Defunded: Moffat County’s 2019 budget draft eliminates museum funding, slashes library allocation
CRAIG — A draft of Moffat County’s 2019 budget eliminates funding for the Museum of Northwest Colorado and slashes the allotment for Moffat County Libraries by 77 percent — from about $475,000 in operating funds in 2018 to $113,901 for the coming year.
The draft budget will be discussed during a public hearing set for 2 p.m. Monday, Oct. 15 at the Moffat County Courthouse, 221 W. Victory Way.
Moffat County Commissioner Ray Beck stressed the draft will undergo revisions — partly based on public comment received during the Oct. 15 hearing — before its statutorily mandated final adoption two months later, on Dec. 15.
But even considering potential adjustments, the 2019 outlook remains bleak for both the library and the museum.
“They’re looking at significant cuts that will impact their budgets going forward,” Beck said. “At this point, core functions and services will be significantly impacted.”

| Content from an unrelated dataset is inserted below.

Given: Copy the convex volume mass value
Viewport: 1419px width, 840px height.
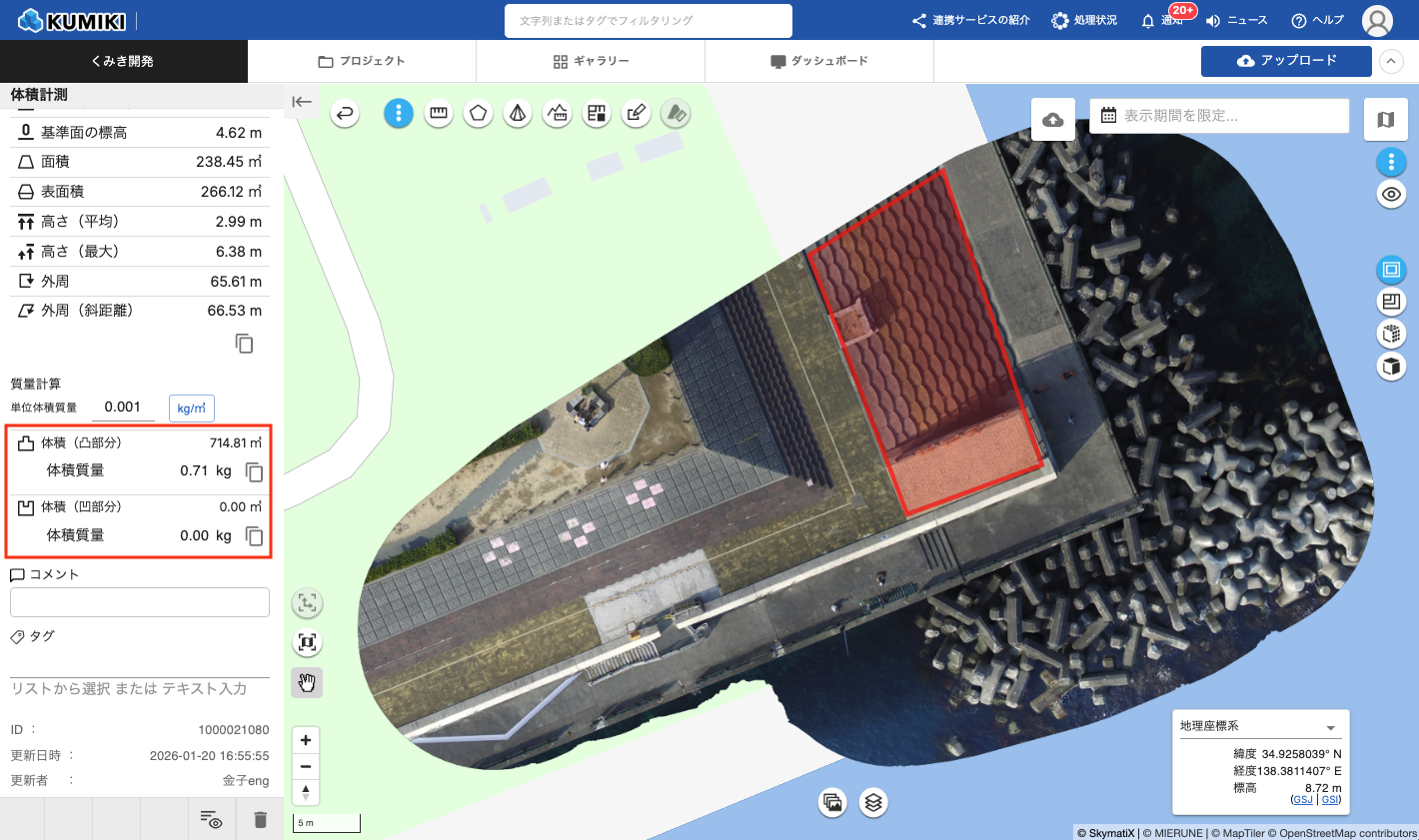Looking at the screenshot, I should pos(255,471).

Beck’s remarks add considerable weight to what some have already speculated: The fate of both the library and the museum now rests firmly upon voters’ decision on Ballot Issue 1A, which proposes the establishment of a 2.85 percent mill levy dedicated solely to fund the library and the museum.
If approved, the levy would raise about $1.1 million per year, and by the language of the measure, this money could be used only for the library and the museum and would not pass through the county’s general coffers. It would be disbursed to the two entities according to a 64-36 ratio, with the library receiving about $700,000 annually and the museum about $400,000.
It would cost residential property owners about $1.71 per month — or $20.50 per year — and business owners about $6.89 per month — or $82.65 per year — on every $100,000 in assessed value.
During a Monday interview, all three county commissioners, joined by Moffat County Finance Director Mindy Curtis, discussed the difficult budgeting decisions commissioners have faced due to declining county revenues, again stressing their commitment to “priority-based budgeting,” a process that has allowed them to make $10.7 million in reductions in the past three years.
They stressed their continued commitment to the often-painful process of analyzing county expenditures and making priority-based cuts whenever and wherever they are necessary and appropriate.
“We support the library and the museum, but we have to budget for the economy we’re in,” Beck said.
He added that, while commissioners deem both the library and the museum invaluable community assets, they remain “lower priorities” in the county’s financial hierarchy.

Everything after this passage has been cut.